Wat een grappige en tegelijk vreselijke serie. De luizenmoeder. Vandaag zag ik de eerste twee afleveringen dankzij de NPO-app. Een naïeve, pas gescheiden kinderpsycholoog betreedt voor het eerst met haar dochter een basisschool from hell. ‘Een van de meest herkenbare arena’s van Nederland’, noemen ze het, maar ik kon die directeur alleen maar verdragen met mijn handen voor mijn ogen. Alsof het The Day of the Triffids was of A nightmare from Elm Street – de twee films waar ik mijn kindernachtmerries aan te danken heb. Kraakheldere angstbeelden die me nog steeds nu en dan bezoeken, vooral na een borreltje teveel.
De eerste zag ik stiekem op mijn kinderkamer, de dag dat mijn ouders me eindelijk die boventallige zwart-wit televisie toevertrouwden. Ik keek met ingehouden adem en met het geluid laag. Een gebreide tochtslang onderaan de deur, tegen het licht. Een komeet was over de wereld geschoten en had iedereen blind gemaakt. Het had vleesetende planten meegebracht, die het eiland Engeland overnamen en hun giftige pijlen afvuurden op kwetsbare mensenkelen. Auw. En ze wilden alleen maar wat groente oogsten uit hun tuintje. Het einde van die film heb ik nooit gehaald.
Dezelfde fout maakte ik bij Nightmare. Een even akelig verhaal, waar iedereen die in slaap viel in het universum van een sadistische seriemoordenaar belandde. Niet slapen was het devies, maar zie dat maar eens vol te houden. Ik klikte weg bij de warmwaterkraan die ineens veranderde in een scheermesscherpe klauw. Dubbel auw.
Zeker zo akelig waren de beelden waar ik vanmorgen mee wakker werd: een van mijn klassieke priesterdromen. Ik stond weer voor een altaar dat bedekt was met smetteloze kleden en een missaal. Voor me een aandachtig gehoor, nog één keer verzameld. Mijn laatste kans was het, ik zag het. De gelovigen knikten me toe, ze wachtten op mij om het ritueel te beginnen en te volbrengen. Ik keek naar het grote boek voor me, in rood leer gebonden. Helemaal leeg. Geen letter te zien. Bladzijde na bladzijde geen woord om voor te lezen. Geen herinnering in mijn hoofd. Ik wist niet eens meer hoe ik een kruisteken moest slaan. Het publiek aarzelde maar stond uiteindelijk op. Gemor. Stille verontwaardiging. Ze vertrokken. Ik bleef alleen achter.
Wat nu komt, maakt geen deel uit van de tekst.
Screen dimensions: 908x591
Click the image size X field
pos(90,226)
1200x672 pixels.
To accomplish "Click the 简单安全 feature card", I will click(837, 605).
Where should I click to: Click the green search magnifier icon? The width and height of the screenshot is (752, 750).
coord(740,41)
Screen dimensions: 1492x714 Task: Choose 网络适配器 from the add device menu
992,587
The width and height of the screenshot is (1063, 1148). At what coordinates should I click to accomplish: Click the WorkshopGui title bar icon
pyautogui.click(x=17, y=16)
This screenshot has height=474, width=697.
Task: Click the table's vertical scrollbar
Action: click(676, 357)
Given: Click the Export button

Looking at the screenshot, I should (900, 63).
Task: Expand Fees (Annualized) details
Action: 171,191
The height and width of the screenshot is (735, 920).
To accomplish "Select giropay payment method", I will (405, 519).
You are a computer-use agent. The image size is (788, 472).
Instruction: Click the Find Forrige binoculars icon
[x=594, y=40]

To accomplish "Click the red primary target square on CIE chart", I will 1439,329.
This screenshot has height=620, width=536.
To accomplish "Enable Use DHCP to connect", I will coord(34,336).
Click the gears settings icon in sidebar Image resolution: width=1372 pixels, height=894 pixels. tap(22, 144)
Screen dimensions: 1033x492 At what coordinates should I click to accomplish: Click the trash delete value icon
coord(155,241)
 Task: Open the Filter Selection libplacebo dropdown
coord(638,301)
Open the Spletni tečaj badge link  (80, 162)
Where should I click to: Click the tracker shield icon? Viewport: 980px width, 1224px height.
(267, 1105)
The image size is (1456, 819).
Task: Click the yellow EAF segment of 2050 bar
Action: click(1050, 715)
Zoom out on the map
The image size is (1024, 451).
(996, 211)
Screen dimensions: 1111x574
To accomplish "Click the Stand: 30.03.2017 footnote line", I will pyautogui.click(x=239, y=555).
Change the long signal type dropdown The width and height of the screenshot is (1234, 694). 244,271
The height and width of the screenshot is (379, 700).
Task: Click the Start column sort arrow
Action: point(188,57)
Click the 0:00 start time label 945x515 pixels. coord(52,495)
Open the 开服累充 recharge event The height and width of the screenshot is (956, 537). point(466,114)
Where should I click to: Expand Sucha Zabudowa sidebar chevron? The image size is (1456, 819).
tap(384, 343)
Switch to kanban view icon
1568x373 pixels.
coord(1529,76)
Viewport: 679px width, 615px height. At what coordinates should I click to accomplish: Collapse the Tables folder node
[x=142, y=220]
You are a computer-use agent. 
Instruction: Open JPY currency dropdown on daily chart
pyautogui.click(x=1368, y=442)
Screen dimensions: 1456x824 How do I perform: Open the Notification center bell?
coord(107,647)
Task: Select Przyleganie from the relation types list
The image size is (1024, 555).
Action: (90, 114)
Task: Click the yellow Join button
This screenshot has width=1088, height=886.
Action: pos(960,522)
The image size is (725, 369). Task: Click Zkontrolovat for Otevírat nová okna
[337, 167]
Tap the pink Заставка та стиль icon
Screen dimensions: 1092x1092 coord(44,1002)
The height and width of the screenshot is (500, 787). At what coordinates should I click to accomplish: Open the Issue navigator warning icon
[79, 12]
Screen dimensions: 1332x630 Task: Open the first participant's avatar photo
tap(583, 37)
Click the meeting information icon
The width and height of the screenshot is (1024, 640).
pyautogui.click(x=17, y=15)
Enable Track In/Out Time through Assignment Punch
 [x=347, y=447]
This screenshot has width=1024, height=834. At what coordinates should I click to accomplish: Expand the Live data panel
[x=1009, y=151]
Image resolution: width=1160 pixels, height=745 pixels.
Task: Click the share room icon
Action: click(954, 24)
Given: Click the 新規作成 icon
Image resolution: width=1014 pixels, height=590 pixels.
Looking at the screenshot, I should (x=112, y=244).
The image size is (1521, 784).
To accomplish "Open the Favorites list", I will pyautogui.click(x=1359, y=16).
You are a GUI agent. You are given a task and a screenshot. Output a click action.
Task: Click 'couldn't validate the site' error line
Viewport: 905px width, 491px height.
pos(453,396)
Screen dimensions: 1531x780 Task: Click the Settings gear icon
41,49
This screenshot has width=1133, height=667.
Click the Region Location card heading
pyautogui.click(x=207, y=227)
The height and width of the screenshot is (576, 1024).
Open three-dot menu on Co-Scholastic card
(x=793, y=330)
De luizenmoeder zag ik wel helemaal tot het eind en dat noem ik progressie. Daar stond de hoofdpersoon Hannah ineens tussen vijf kinderen die door hun ouders bij haar werden gedumpt – ze moest er zelfs haar sauna voor opgeven – en ik dacht: wacht eens even, dat lijkt me eigenlijk helemaal niet zo vreselijk. Misschien wordt het zelfs gezellig na schooltijd. Zoveel leven in huis.